- Episode no.: Season 2 Episode 12
- Directed by: Winrich Kolbe
- Story by: Michael Jan Friedman; Kevin J. Ryan;
- Teleplay by: Lisa Klink
- Production code: 128
- Original air date: November 27, 1995

Guest appearances
- Alan Scarfe - Augris; Tom Todoroff - Darod; Joel Grey - Caylem; Glenn Morshower - Guard;

Episode chronology
| ← Previous "Maneuvers" | Next → "Prototype" |
- Star Trek: Voyager season 2

= Resistance (Star Trek: Voyager) =

"Resistance" is the 28th episode of Star Trek: Voyager, and the 12th episode in the second season. With a teleplay by Lisa Klink and story by Michael Jan Friedman and Kevin J. Ryan, the episode depicts the USS Voyager, a space ship stranded on the other side of the galaxy, encountering an alien planet. Starship Captain Kathryn Janeway must rescue officers Tuvok and B'Elanna Torres from an alien prison. The episode was directed by Winrich Kolbe.

The episode aired on UPN on November 27, 1995.

==Plot==
During an away mission to obtain a chemical vital to Voyagers systems, Tuvok and B'Elanna Torres are captured and imprisoned. An injured Captain Janeway is rescued by a local man, Caylem, who believes her to be his daughter. The action takes place among Alsaurians who are contacts of Neelix, and whose planet is occupied by the aggressive Mokra.

Caylem eventually helps Janeway gain entrance into the caves where Tuvok and B'Elanna are being held prisoner and she releases them. Soon after, they are seized by the Mokra prison guards. The Mokra commanding officer, Augris, reveals that Caylem's real daughter Ralkana was shot and killed 12 years ago while attempting to rescue his wife from prison, who, unbeknown to her, had already died. Augris also indicates that Caylem has made this rescue attempt several times since then, having been rendered delusional after being unable to accept their deaths. Before Augris can interrogate Captain Janeway with the brutal methods that he used on Tuvok, Caylem, who still believes Janeway is his daughter, attacks.
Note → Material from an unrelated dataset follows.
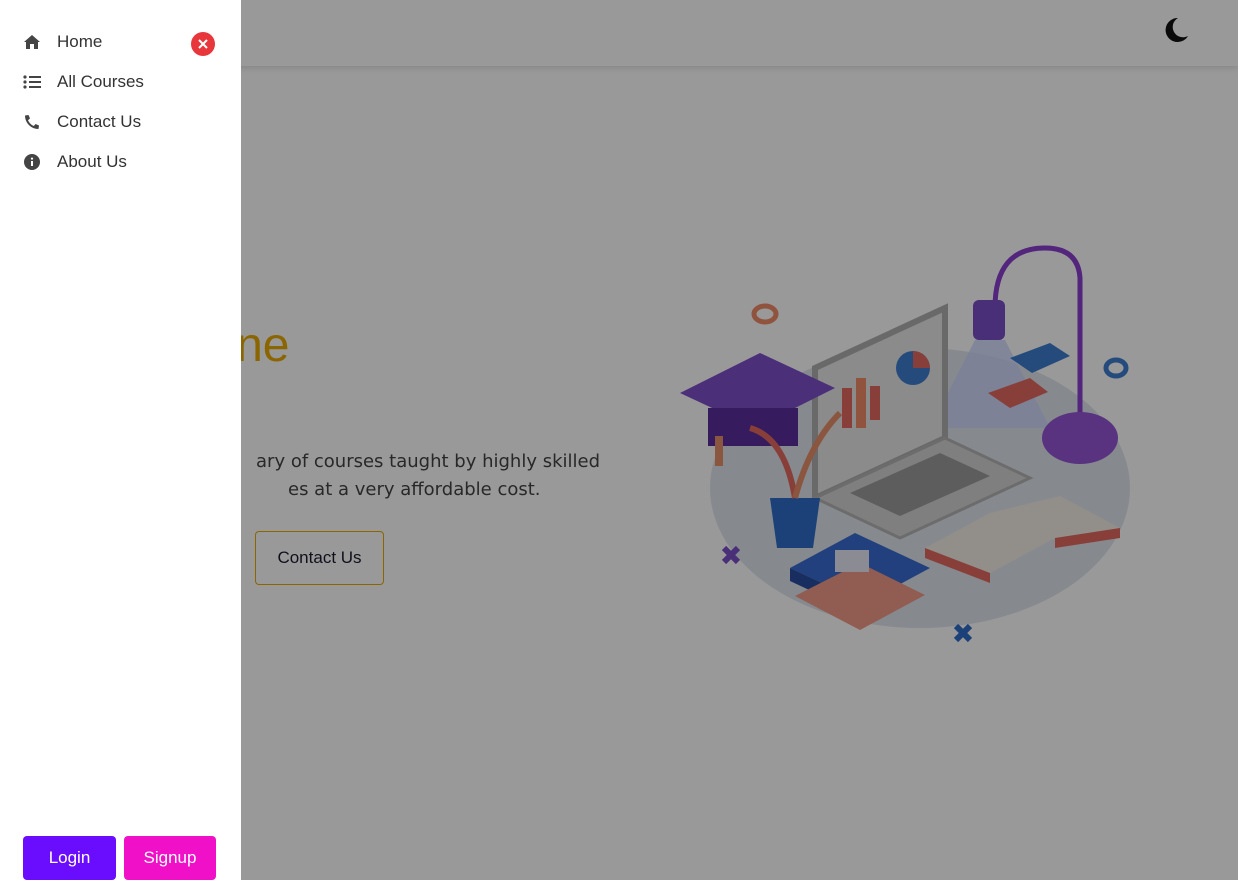 The width and height of the screenshot is (1238, 880). I want to click on sidebar-item-about-us: About Us, so click(74, 162).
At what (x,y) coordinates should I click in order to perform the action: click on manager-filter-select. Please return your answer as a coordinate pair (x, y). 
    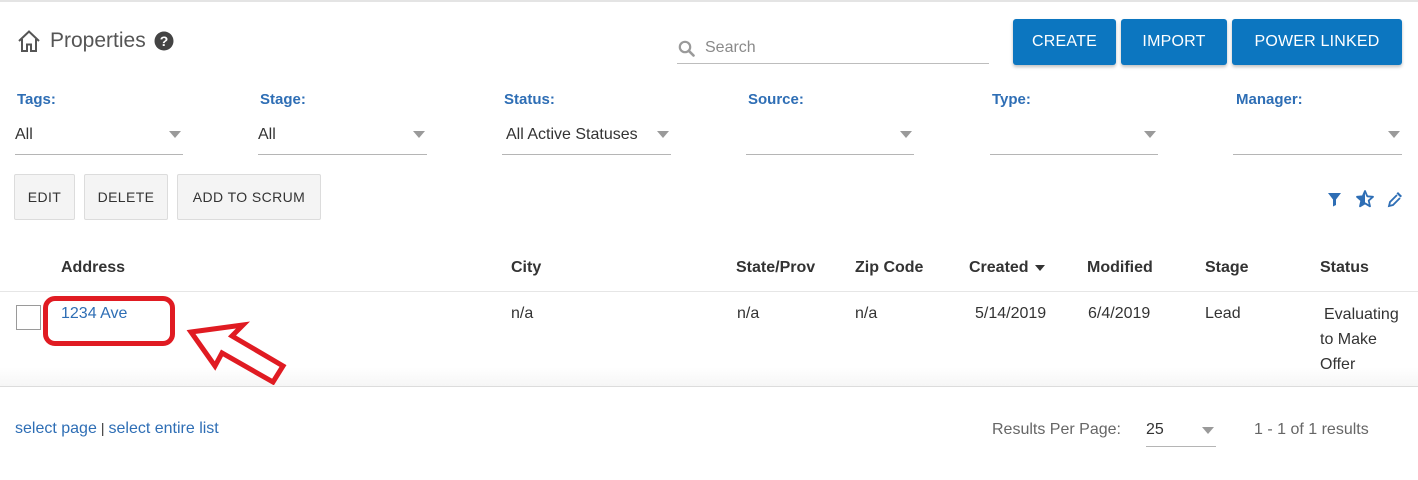
    Looking at the image, I should click on (1318, 136).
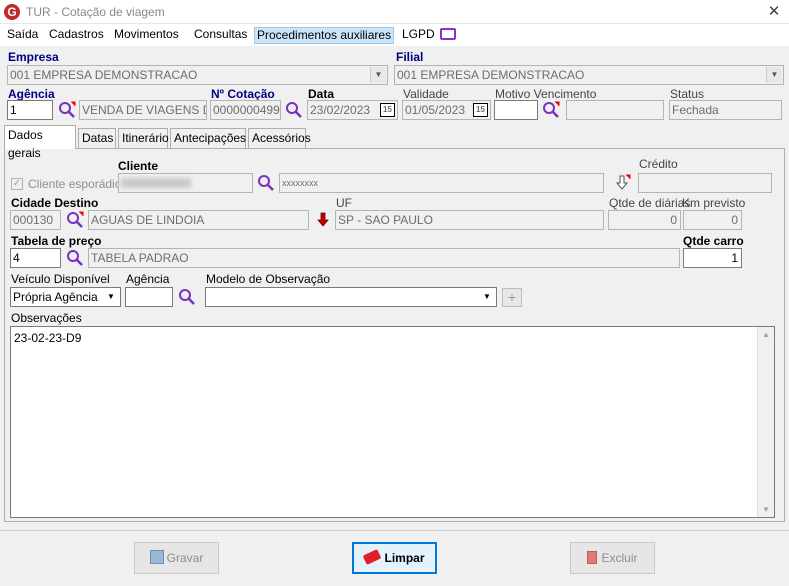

Caylem stabs Augris during the fight, but is shot by two prison guards before they can be stopped.

As Caylem lies dying, Janeway tells him the commander was lying about Ralkana being shot. She reminds him that his wife had forgiven him for past actions, and asks that he accept that forgiveness. "My sweet girl" are Caylem's last words before he dies in her arms, and Janeway is saddened at his death. Back on Voyager, Janeway ponders Ralkana's precious metal necklace that he had presented to her, which she kept to remind herself of his kindness.

==Production==
Writer Lisa Klink had previously worked as a writing intern on Deep Space Nine. This was the first episode she had written for Voyager.

Joel Grey had previously worked with Kate Mulgrew in the 1985 film Remo Williams: The Adventure Begins. Prior to this, he had won both a Tony Award and an Academy Award for the stage and film versions of the musical Cabaret. The producers of Voyager had invited him to appear on several occasions, but after Mulgrew suggested he played Caylem, he agreed to make his debut appearance in Star Trek. He described the experience as "fun, fun and crazy", despite requiring a couple of hours each day to apply his prosthetic make-up. In a later interview, he noted the skilled makeup artists of Star Trek, needed for his role as an Alsaurian alien.

In the Star Trek franchise, "Resistance" is also the name of a book by J.M. Dillard, published by Simon and Schuster in 2007; the book is set in approximately the same time and period as Voyager but is not related to this episode.

== Reception ==
This had Nielsen ratings of 5.1 points when it was broadcast on television in 1995.

Keith DeCandido of Reactor rated the episode nine out of ten.